Re: [Numpy-discussion] NEP 37: A dispatch protocol for NumPy-like modules

2020-04-09 Thread Ralf Gommers
On Wed, Mar 4, 2020 at 1:22 AM Sebastian Berg 
wrote:

> On Sun, 2020-02-23 at 22:44 -0800, Stephan Hoyer wrote:
> > On Sun, Feb 23, 2020 at 3:59 PM Ralf Gommers 
> > wrote:
> > >
> > > On Sun, Feb 23, 2020 at 3:31 PM Stephan Hoyer 
> > > wrote:
> > > > On Thu, Feb 6, 2020 at 12:20 PM Sebastian Berg <
> > > > sebast...@sipsolutions.net> wrote:
> 
> > > >
> > > > I don't think NumPy needs to do anything about warnings. It is
> > > > straightforward for libraries that want to use use
> > > > get_array_module() to issue their own warnings before calling
> > > > get_array_module(), if desired.
> > > >
> > > > Or alternatively, if a library is about to add a new
> > > > __array_module__ method, it is straightforward to issue a warning
> > > > inside the new __array_module__ method before returning the NumPy
> > > > functions.
> > > >
> > >
> > > I don't think this is quite enough. Sebastian points out a fairly
> > > important issue. One of the main rationales for the whole NEP, and
> > > the argument in multiple places (
> > >
> https://numpy.org/neps/nep-0037-array-module.html#opt-in-vs-opt-out-for-users
> > > ) is that it's now opt-in while __array_function__ was opt-out.
> > > This isn't really true - the problem is simply *moved*, from the
> > > duck array libraries to the array-consuming libraries. The end user
> > > will still see the backwards incompatible change, with no way to
> > > turn it off. It will be easier with __array_module__ to warn users,
> > > but this should be expanded on in the NEP.
> > >
> >
> > Ralf, thanks for sharing your thoughts.
>

Sorry, this never made it back to the top of my todo list.

>
> > I'm not quite I understand the concerns about backwards
> > incompatibility:
> > 1. The intention is that implementing a __array_module__ method
> > should be backwards compatible with all current uses of NumPy. This
> > satisfies backwards compatibility concerns for an array-implementing
> > library like JAX.
> > 2. In contrast, calling get_array_module() offers no guarantees about
> > backwards compatibility. This seems nearly impossible, because the
> > entire point of the protocol is to make it possible to opt-in to new
> > behavior.


Indeed, it is nearly impossible. Except if there's a context manager or
some other control mechanism exposed to the end user. Hence that should be
a part of the design I think. Otherwise you're just solving something for
the JAX devs, but not for the scikit-learn/scipy/etc devs who will then
each have to invent their own wheel for backwards compat.

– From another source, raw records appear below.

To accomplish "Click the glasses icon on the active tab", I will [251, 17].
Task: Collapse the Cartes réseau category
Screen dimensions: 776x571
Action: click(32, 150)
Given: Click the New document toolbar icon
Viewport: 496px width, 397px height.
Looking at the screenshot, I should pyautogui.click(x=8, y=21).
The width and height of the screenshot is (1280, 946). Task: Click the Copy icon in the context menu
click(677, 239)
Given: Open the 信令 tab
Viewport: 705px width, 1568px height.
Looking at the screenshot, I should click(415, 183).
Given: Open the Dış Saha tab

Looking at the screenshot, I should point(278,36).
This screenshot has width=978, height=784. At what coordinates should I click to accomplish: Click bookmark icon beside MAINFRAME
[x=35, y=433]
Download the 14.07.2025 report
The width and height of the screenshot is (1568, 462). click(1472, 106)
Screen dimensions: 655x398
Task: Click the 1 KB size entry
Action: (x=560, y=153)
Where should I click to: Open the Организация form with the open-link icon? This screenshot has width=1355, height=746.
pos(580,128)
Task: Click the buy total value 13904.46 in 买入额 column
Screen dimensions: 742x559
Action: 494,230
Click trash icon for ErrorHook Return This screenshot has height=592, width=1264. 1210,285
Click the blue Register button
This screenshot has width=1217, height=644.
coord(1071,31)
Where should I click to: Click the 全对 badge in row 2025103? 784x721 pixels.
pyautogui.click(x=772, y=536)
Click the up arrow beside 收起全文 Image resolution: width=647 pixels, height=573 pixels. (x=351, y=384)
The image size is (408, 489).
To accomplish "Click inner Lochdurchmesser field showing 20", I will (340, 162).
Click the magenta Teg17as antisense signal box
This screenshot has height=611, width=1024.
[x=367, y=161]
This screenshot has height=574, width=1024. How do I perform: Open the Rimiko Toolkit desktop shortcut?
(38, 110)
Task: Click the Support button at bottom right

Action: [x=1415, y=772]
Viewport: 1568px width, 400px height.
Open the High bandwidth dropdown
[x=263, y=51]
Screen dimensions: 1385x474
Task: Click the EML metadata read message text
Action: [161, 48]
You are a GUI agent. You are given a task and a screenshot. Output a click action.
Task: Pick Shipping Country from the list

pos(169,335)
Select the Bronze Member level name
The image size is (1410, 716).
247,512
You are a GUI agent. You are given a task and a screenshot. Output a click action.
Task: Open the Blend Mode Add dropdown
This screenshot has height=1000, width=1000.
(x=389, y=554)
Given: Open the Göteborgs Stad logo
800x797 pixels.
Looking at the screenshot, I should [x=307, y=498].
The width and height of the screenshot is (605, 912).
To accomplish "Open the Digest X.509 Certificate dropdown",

So backwards compatibility isn't solved for Scikit-Learn
> > switching to use get_array_module(), and after Scikit-Learn does so,
> > adding __array_module__ to new types of arrays could potentially have
> > backwards incompatible consequences for Scikit-Learn (unless sklearn
> > uses default=None).
> >
> > Are you suggesting just adding something like what I'm writing here
> > into the NEP? Perhaps along with advice to consider issuing warnings
> > inside __array_module__  and falling back to legacy behavior when
> > first implementing it on a new type?
>
> I think that should be sufficient, personally. We could mention that
> scikit-learn will likely use a context manager to do this.
> We can also think about providing a global default (which sklearn can
> use as its own default if they wish so, but that is reserved to the
> end-user).
>

+1

That would be a small amendment, and I think we could add it even after
> accepting the NEP as it is.
>
> >
> > We could also potentially make a few changes to make backwards
> > compatibility even easier, by making the protocol less aggressive
> > about assuming that NumPy is a safe fallback. Some non-exclusive
> > options:
> > a. We could switch the default value of "default" on
> > get_array_module() to None, so an exception is raised if nothing
> > implements __array_module__.
>
> I am not sure that I feel switching the default to None makes much of a
> difference to be honest. Unless we use it to signal a super strict mode
> similar to b. below.
>

I agree, that doesn't make a difference.


> > b. We could includes *all* argument types in "types", not just types
> > that implement __array_module__. NumPy's ndarray.__array_module__
> > could then recognize and refuse to return an implementation if there
> > are other arguments that might implement __array_module__ in the
> > future (e.g., anything outside the standard library?).
>
> That is a good point, anything that is not NumPy recognized could
> simply be rejected. It does mean that you have to call
> `module.asarray()` manually more often though.
> For `list`, it could also make sense to just add np.ndarray to types.
>
> If we want to be conservative, maybe we could also just error before
> calling `__array_module__`.  Whenever there is something that we do not
> know how to interpret force the user to clarify?
>
> >
> > The downside of making either of these choices is that it would
> > potentially make get_

Re: [Numpy-discussion] NEP 37: A dispatch protocol for NumPy-like modules

2020-04-09 Thread Ralf Gommers
On Thu, Apr 9, 2020 at 12:02 AM Sebastian Berg 
wrote:

> On Wed, 2020-04-08 at 17:04 -0400, Andreas Mueller wrote:
> > Hey all.
> > Is there any update on this? Is there any input we can provide as
> > users?
> > I'm not entirely sure where you are in the decision making process
> > right
> > now :)
> >
>
> Hey,
>
> thanks for the ping. Things are a bit stuck right now. I think what we
> need is some clarity on the implications and alternatives.
> I was thinking about organizing a small conference call with the main
> people interested in the next weeks.
>
> There are also still some alternatives to this NEP in the race, and we
> may need to clarify which ones are actually still in the race...
>
>
> Maybe to see some of the possible sticking points:
>
> 1. What do we do about SciPy, have it under this umbrella? And how
> would we want to design that.
>

Current feeling: best to ignore it for now. It's quite a bit of work to fix
API incompatibilities for linalg that no one currently seems interested in
tackling. We can revisit once that's done.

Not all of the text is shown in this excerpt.